Starting in 2020, just at the start of the pandemic, Naked Farmer opened its first location in downtown St. Petersburg.

Rising Executives

Naked Ambition: Jordan Johnson

Jordan Johnson wanted to do more than just bring home a good paycheck. His latest venture fulfills a dream.

Art Levy | 12/28/2022

JORDAN JOHNSON
Naked Farmer, St. Petersburg

After graduating with a business degree from the University of Florida in 2010, Jordan Johnson sought a career that would enable him to “make a difference” and “make the world a better place.” His first job, working for a General Electric financial management program in the Northeast, didn’t work out the way he hoped.

“I was very driven by this idea of change,” says Johnson. “Your energy and your effort are the most valuable things you can bring to any relationship, any job, and the return on investment for me was pretty low (at GE), working on Microsoft Excel all day for a company that could probably move on really well without me. I would have definitely been a lot wealthier by staying there, but that wasn’t the payoff I was interested in.”

So, after two years, he left GE and came home to Florida, where he created two startup companies. The first one, a ride-sharing app for college students called TapRide, thrived. He sold it to another ride-sharing company. The second venture, an app geared toward improving public safety on college campuses, failed. He then went to work for his father-in-law, John Williams, who owns automobile dealerships in Tampa Bay. He later became COO of SoFresh, a fast-casual restaurant chain in Tampa.

The SoFresh job, he says, was the job that finally put his career on a track toward “making change.”

“I got to realize how messed up our food system was,” says Johnson, now 35. “We have all these farms that we drive by all the time in Florida. They’re literally in our back yard. But most of the food we eat at restaurants and most of the food we buy at the grocery store, it’s not from Florida. It’s from California, Mexico, Guatemala, Honduras. So, I started to just geek out over the food-supply system, honestly. I just started asking questions, and I was like, ‘Whoa, you mean to tell me that there’s this farm 50 miles away in Punta Gorda that grows summer squash, romaine lettuce, kale and cherry tomatoes, and I can’t buy that stuff unless I go to a farmer’s market?”

His response was to create his own fast-casual restaurant chain, called Naked Farmer — and to source the food from small to medium-sized farmers. In 2019, he began cold-calling farmers and tried to work around two of the most significant obstacles to a restaurant chain sourcing locally — the cost of food and the logistics of transporting the food from farm to kitchen.

The supply chain remedy included Naked Farmer vans picking up produce from farms and also farmers delivering the food themselves, sometimes individually and sometimes with farmers participating in a “truck pool,” delivering produce from several farms.

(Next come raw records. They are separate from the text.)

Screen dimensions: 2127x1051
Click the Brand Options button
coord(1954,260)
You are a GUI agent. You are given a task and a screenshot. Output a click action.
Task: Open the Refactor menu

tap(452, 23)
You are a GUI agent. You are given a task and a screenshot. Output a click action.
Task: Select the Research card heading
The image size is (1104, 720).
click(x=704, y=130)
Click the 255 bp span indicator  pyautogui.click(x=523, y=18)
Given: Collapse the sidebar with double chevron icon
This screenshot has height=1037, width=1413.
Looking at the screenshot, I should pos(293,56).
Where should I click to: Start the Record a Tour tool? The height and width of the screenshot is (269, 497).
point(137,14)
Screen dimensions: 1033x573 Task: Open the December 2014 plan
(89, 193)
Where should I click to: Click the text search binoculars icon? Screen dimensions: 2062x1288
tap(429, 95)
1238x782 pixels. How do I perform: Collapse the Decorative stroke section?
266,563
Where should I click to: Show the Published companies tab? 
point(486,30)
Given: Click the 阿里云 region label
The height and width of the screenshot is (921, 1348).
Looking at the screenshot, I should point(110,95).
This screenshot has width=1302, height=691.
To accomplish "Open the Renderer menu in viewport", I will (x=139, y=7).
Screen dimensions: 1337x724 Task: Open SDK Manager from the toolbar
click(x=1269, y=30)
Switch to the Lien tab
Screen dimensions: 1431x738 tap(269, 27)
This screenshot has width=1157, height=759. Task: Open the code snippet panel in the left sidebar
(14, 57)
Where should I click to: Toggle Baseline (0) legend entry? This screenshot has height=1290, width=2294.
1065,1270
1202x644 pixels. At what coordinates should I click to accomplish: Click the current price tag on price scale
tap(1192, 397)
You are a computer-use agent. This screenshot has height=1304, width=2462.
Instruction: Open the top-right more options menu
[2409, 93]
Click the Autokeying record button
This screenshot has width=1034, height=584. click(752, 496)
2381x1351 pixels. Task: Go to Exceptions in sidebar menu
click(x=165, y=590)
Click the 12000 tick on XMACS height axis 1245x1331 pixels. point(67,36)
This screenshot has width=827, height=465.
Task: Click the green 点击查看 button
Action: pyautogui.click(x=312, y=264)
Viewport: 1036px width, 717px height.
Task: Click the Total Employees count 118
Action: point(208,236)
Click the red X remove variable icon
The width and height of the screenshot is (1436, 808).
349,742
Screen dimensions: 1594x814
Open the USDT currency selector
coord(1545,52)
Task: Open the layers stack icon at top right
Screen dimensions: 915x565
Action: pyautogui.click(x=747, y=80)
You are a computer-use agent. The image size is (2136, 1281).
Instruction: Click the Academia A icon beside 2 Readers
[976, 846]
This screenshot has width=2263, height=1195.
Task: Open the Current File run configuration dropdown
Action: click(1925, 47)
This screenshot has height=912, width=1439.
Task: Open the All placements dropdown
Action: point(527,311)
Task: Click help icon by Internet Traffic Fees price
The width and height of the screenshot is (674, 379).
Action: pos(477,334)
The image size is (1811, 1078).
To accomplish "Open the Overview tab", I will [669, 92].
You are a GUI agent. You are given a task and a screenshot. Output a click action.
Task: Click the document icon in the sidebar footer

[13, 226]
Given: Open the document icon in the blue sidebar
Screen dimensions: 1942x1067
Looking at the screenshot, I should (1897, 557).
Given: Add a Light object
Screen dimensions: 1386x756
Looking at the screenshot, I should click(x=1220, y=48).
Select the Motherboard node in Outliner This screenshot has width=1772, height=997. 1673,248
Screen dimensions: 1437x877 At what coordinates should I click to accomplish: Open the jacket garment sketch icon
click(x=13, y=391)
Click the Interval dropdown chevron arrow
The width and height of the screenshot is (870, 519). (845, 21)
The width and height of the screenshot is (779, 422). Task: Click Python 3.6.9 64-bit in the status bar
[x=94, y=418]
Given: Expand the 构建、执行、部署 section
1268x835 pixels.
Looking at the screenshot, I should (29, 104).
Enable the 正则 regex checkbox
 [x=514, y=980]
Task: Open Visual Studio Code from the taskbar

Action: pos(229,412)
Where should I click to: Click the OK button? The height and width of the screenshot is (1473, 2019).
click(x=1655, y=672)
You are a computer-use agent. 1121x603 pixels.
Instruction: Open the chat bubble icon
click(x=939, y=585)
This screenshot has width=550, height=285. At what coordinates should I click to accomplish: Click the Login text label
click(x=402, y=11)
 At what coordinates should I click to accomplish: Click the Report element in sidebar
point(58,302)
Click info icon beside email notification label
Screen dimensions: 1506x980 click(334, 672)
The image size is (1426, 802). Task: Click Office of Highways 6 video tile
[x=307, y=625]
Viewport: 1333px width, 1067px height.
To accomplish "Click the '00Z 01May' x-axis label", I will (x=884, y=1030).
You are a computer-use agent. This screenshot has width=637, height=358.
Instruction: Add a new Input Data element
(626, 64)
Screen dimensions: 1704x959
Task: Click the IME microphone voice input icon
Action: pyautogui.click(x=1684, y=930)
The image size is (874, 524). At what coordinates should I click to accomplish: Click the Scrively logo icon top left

Food costs proved to be more difficult.

“One of these small or medium-sized farmers can’t sell a head of lettuce for what a big farmer in California can, even with inflation and even with transportation costs across the country,” Johnson says. “It’s still cheaper getting it from the larger farmer because the larger farmers can get to such a scale.”

So, Johnson, while still trying to get the best price he can, is willing to pay more for food than many other fast-casual concepts can or will, while still keeping an average meal cost to around $15. He estimates that he spends up to 10% more buying from farmers nearby than he would if he got his food from national food distributors.

To build up scale, and to pay less for food, Naked Farmer is itself growing. Starting in 2020, just at the start of the pandemic, Naked Farmer opened its first location in downtown St. Petersburg. This year, Johnson opened a second location in Tampa’s Water Street Development and a third location in Coral Gables — and announced plans to open three locations in South Florida — in Sunrise, Fort Lauderdale and downtown Miami, as well as a restaurant in Sarasota. In all, Naked Farmer plans to add about 15 restaurants in Florida within the next three years.